Stored items
▬▬▬▬▬▬▬▬▬▬
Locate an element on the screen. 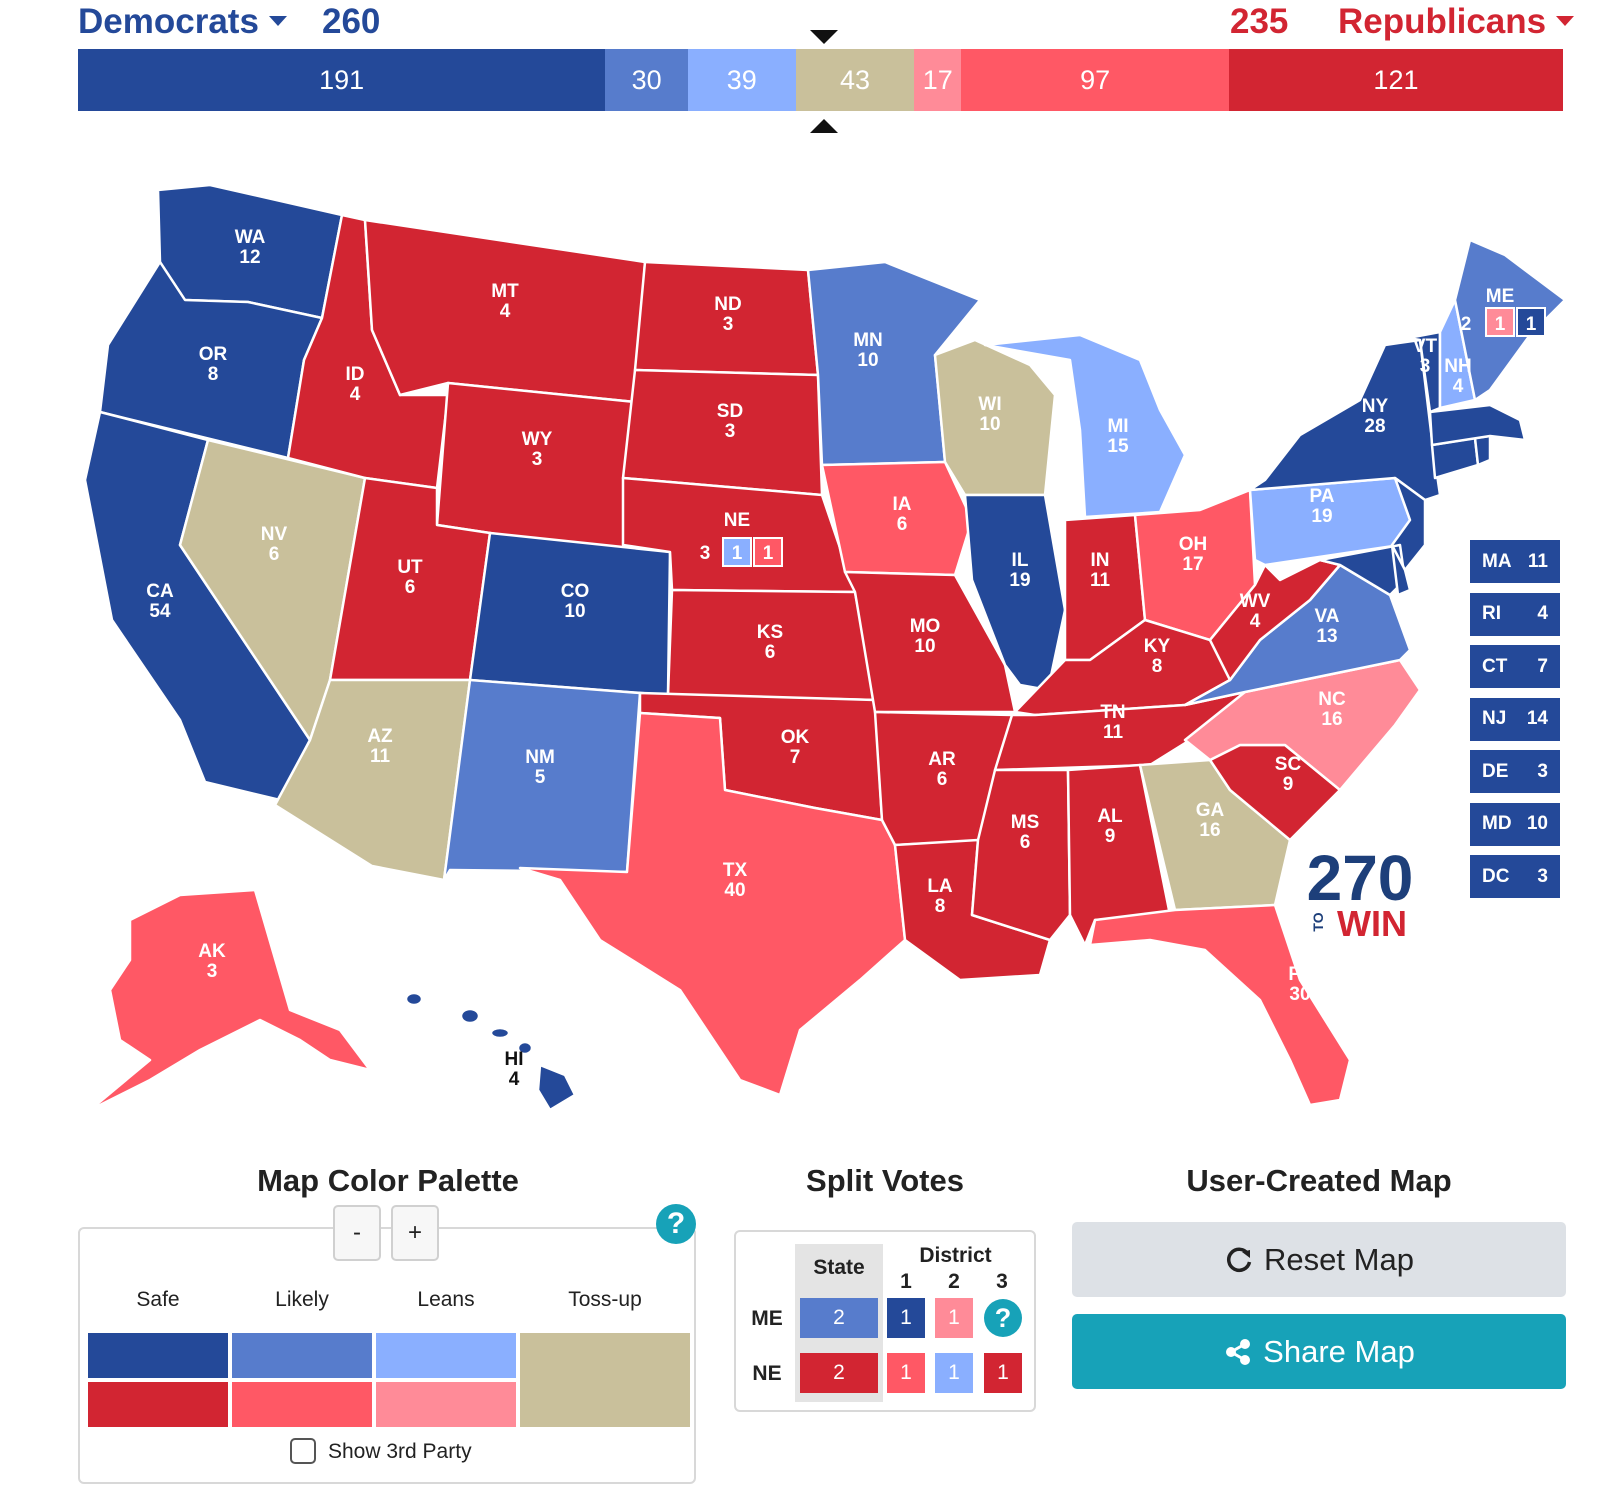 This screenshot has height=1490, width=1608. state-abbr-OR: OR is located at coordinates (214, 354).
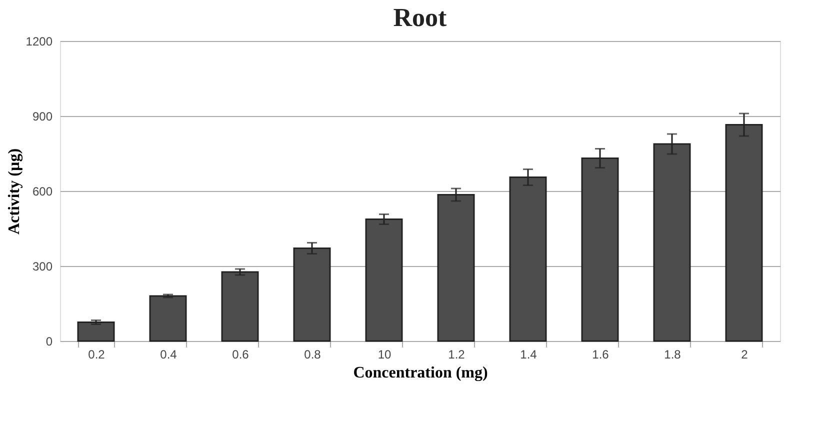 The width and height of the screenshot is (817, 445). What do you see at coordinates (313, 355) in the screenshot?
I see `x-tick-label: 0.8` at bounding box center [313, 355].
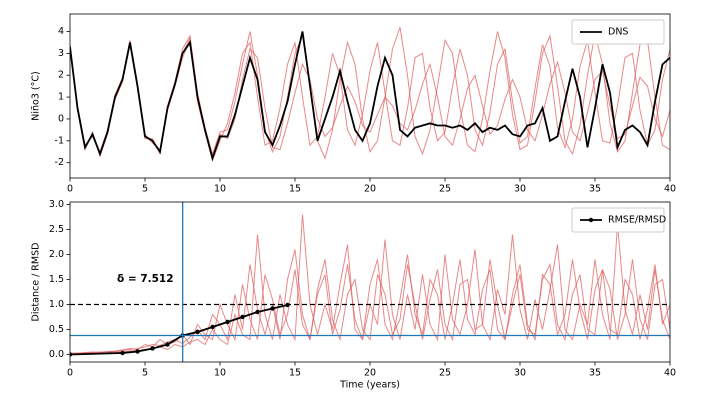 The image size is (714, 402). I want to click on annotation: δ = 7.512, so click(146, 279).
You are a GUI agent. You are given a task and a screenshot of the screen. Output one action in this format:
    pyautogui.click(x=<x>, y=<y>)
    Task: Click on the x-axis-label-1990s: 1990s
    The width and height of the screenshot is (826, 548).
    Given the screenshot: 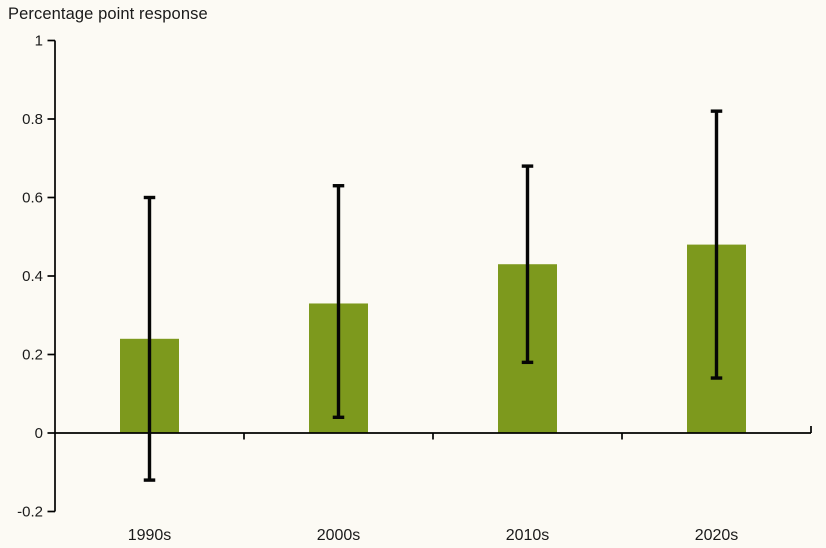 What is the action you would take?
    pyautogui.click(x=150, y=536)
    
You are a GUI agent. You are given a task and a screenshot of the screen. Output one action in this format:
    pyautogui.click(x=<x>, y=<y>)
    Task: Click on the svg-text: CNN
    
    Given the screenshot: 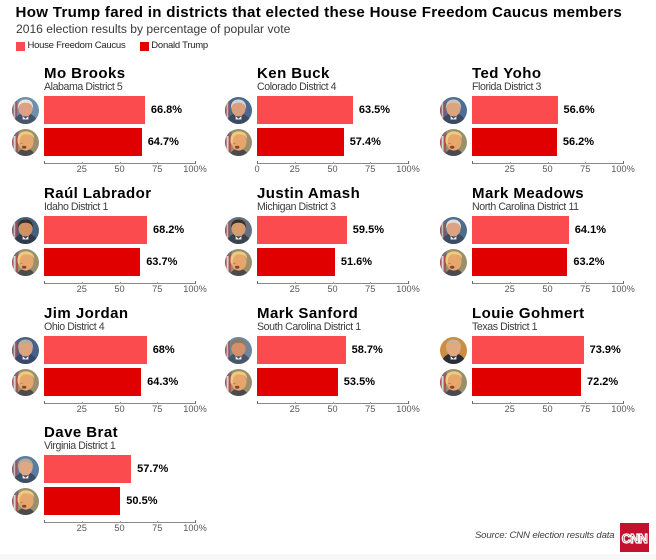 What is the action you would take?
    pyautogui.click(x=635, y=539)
▬▬▬▬▬▬▬▬▬▬
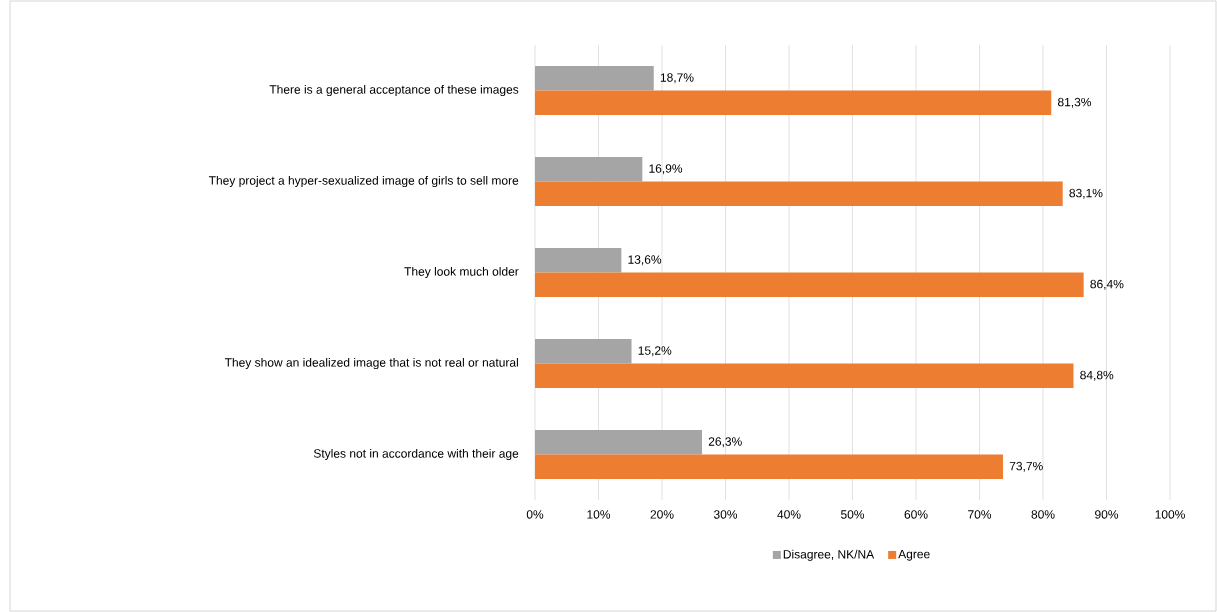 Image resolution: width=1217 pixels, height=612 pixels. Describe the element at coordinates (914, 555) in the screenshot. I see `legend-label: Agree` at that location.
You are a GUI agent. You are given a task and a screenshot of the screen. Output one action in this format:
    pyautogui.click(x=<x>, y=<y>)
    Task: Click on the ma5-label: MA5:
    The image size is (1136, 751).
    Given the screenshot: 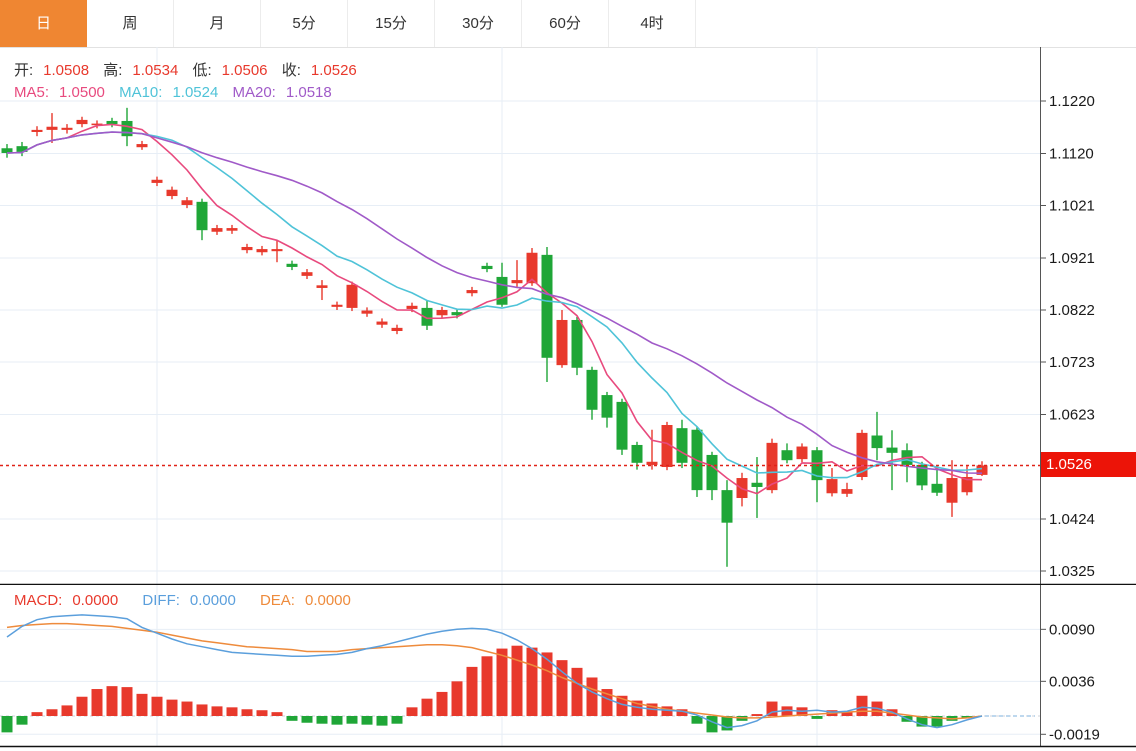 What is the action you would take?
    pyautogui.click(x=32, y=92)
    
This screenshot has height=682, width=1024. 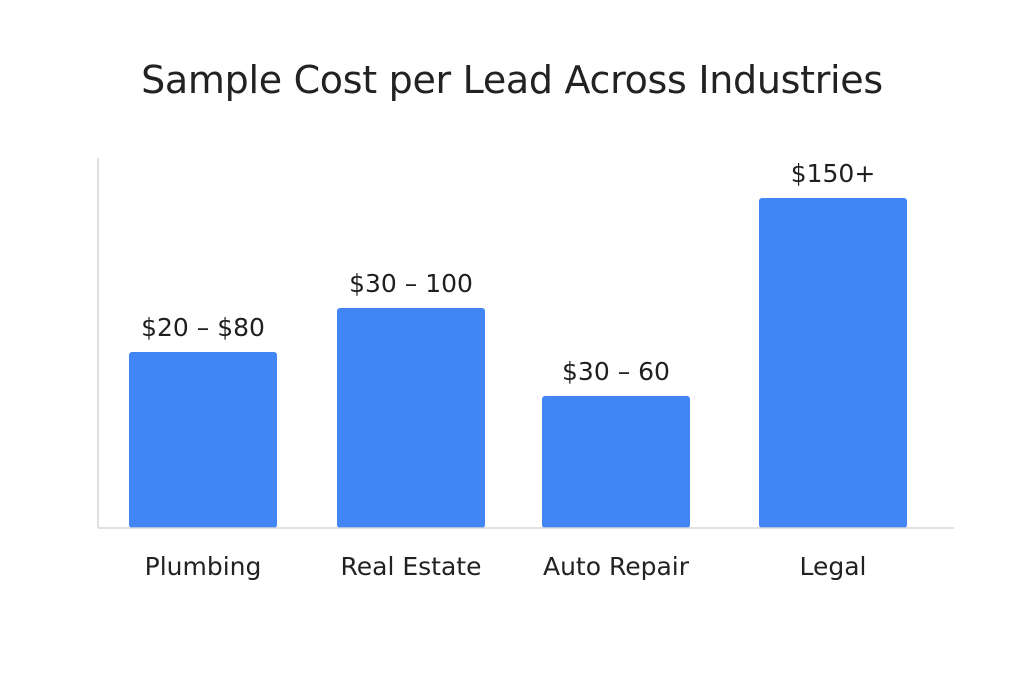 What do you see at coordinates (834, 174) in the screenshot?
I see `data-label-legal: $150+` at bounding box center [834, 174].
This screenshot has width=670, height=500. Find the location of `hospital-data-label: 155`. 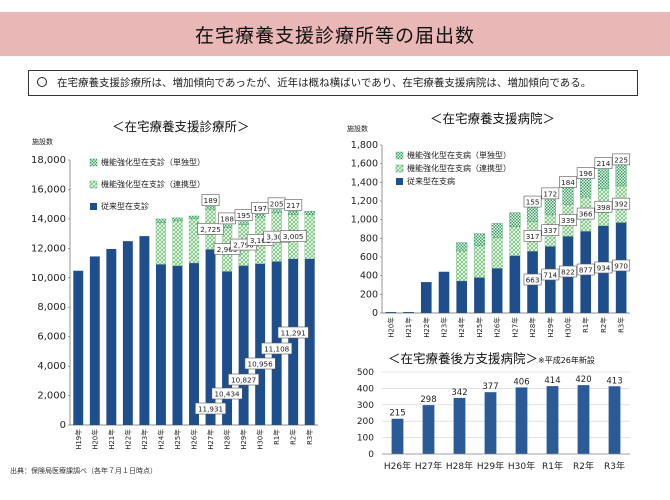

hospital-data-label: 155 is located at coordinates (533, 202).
▬▬▬▬▬▬▬▬▬▬
TASK STATEMENT
Give the lines of the stored items above as a numbered list, from the line with "This screenshot has width=670, height=500." up to and including the line with "hospital-data-label: 155 is", leaving out blank lines. Leave the pictures out of your answer.

FINAL ANSWER
1. This screenshot has width=670, height=500. Find the location of `hospital-data-label: 155`. 
2. hospital-data-label: 155 is located at coordinates (533, 202).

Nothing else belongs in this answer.